Why was Safe Harbour Introduced?

The safe harbour reforms seek to address a concern that the risk of personal liability for insolvent trading was causing directors to appoint external administrators prematurely, rather than to attempt a stable restructure. The legislation seeks to strike a better balance between creditor’s inters and encouraging directors to manage challenging financial situations in a responsible fashion. The intention of the safe harbour reforms is to encourage proactive restructuring, and to avoid formal insolvency processes.

How do I prove I was complying with Safe Harbour provisions?
Well the burden of proof falls to the director – so if you are going to claim safe harbour make sure you get professional advice from someone who is will be a reliable expert, skilled in giving evidence and competent enough to retain evidence to prove you were actually complying with the safe harbour provisions. Assume the bar to proving safe harbour will be high and get it right by choosing an honest and appropriately qualified practitioner, that will protect you should the need ever arrive.
So what does an appropriately Qualified Practitioner need to verify?

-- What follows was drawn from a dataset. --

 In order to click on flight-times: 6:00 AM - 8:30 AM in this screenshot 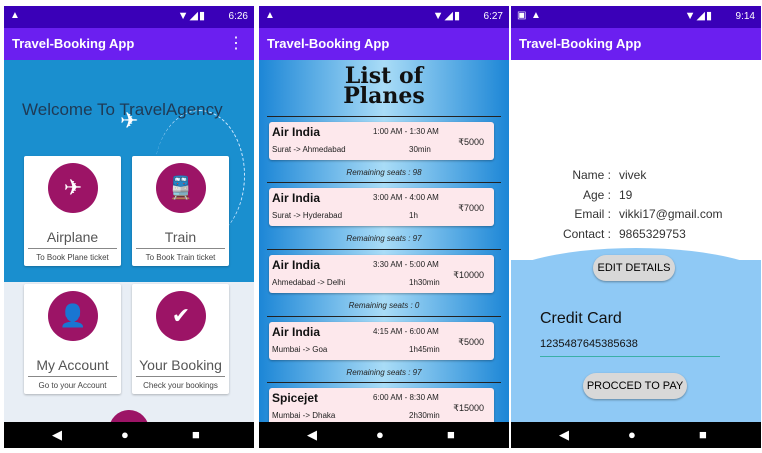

The Appropriately Qualified Entitiy (‘AQE’) needs to verify that at a particular time after the director started to suspect a company may become or already is insolvent, he or she started developing one or more courses of action that are reasonably likely to lead to a better outcome for the company. In addition, the director will need to be up to date with employee entitlements and have lodged the company’s tax returns including the business activity statements. It goes without saying that the director must be complying with all other director duties to be in safe harbour.
When should a Director implement Safe Harbour?
We suggest that directors consider safe harbour when they suspect their company is approaching a state of financial distress or the outcome of a matter may result in the company’s distress and ultimate failure. Claiming safe harbour immediately before placing a company into liquidation will not protect the director’s assets from an insolvent trading claim: action needs to be taken when the possibility of the distress is first identified. That way the director will be properly protected by keeping in place the corporate veil.